Phospholamban mediates the beta-adrenergic-enhanced Ca2+ uptake in mammalian ventricular myocytes.

To probe the molecular mechanism responsible for the relaxant effect of catecholamines in heart muscle, we studied the effect of a monoclonal antibody (2D12) against phospholamban in intact whole cell clamped guinea pig ventricular myocytes, in which intracellular Ca2+ transient and Ca2+ current were simultaneously measured.
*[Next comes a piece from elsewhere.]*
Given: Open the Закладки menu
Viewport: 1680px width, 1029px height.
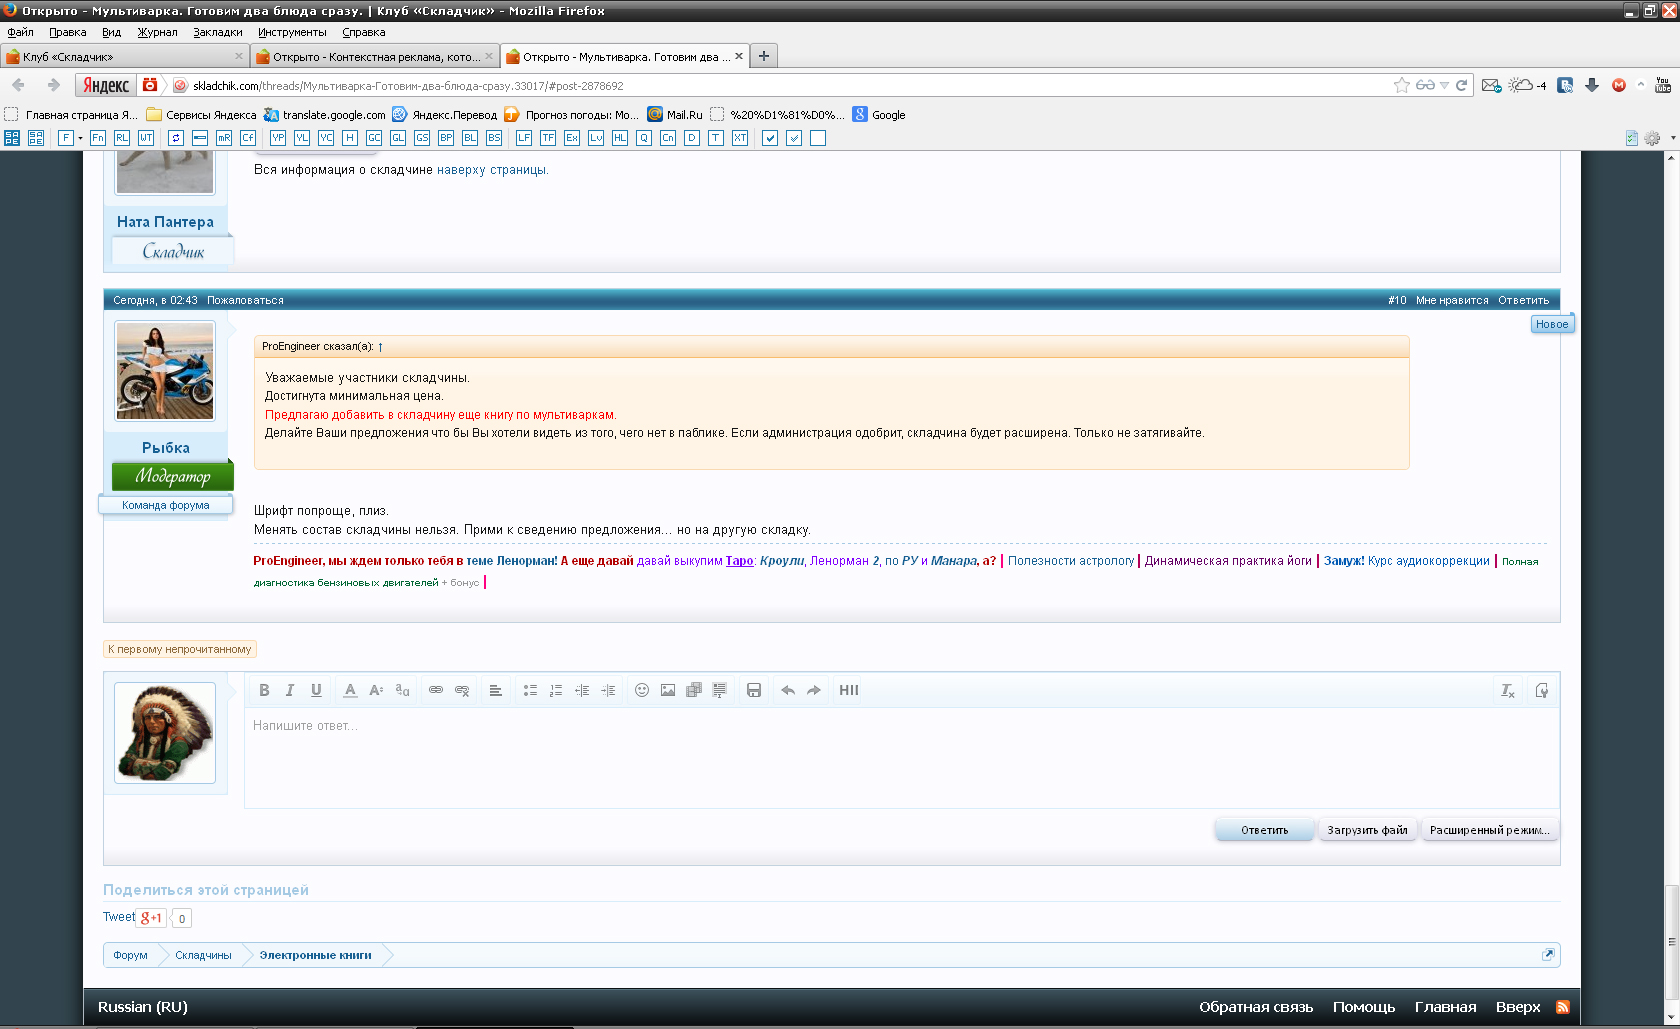Looking at the screenshot, I should click(x=217, y=32).
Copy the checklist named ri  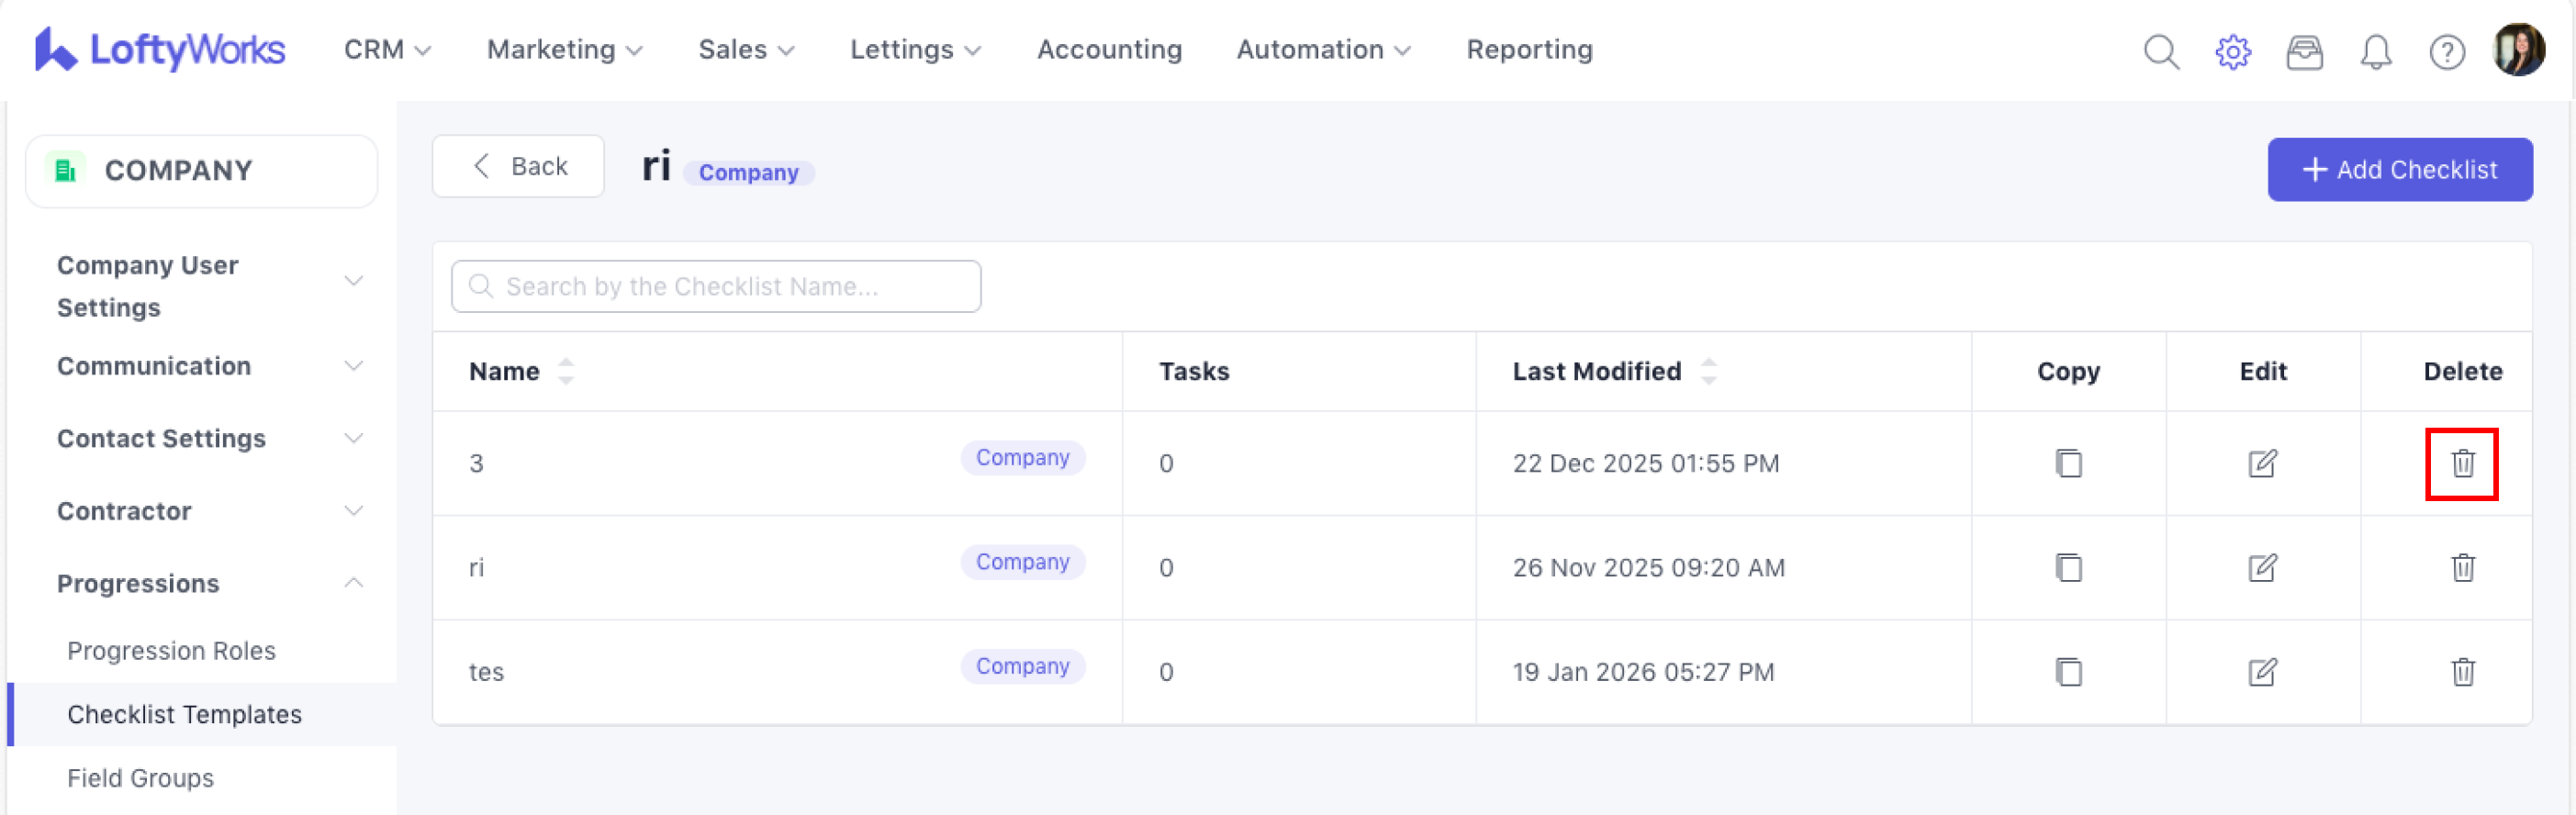coord(2068,568)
The antibody stimulated Ca2+ uptake in guinea pig ventricular sarcoplasmic reticular vesicles, shifting the apparent dissociation constant for activation by Ca2+ from 200 to 60 nM. The stimulatory effect of the antibody could be mimicked by the catalytic subunit of adenosine 3',5'-cyclic monophosphate-dependent kinase and could be blocked by phospholamban peptide 2-25. Dialysis of ventricular myocytes with the antibody enhanced the rate of uptake of Ca2+ and significantly suppressed the ability of isoproterenol to enhance the rate of uptake and release of Ca2+ by depolarizing pulses. These data suggest that not only is phosphorylation of phospholamban crucial in sequestration of Ca2+ by the sarcoplasmic reticulum, but that this process may account for the catecholamine-enhanced rate of Ca2+ uptake release in heart muscle.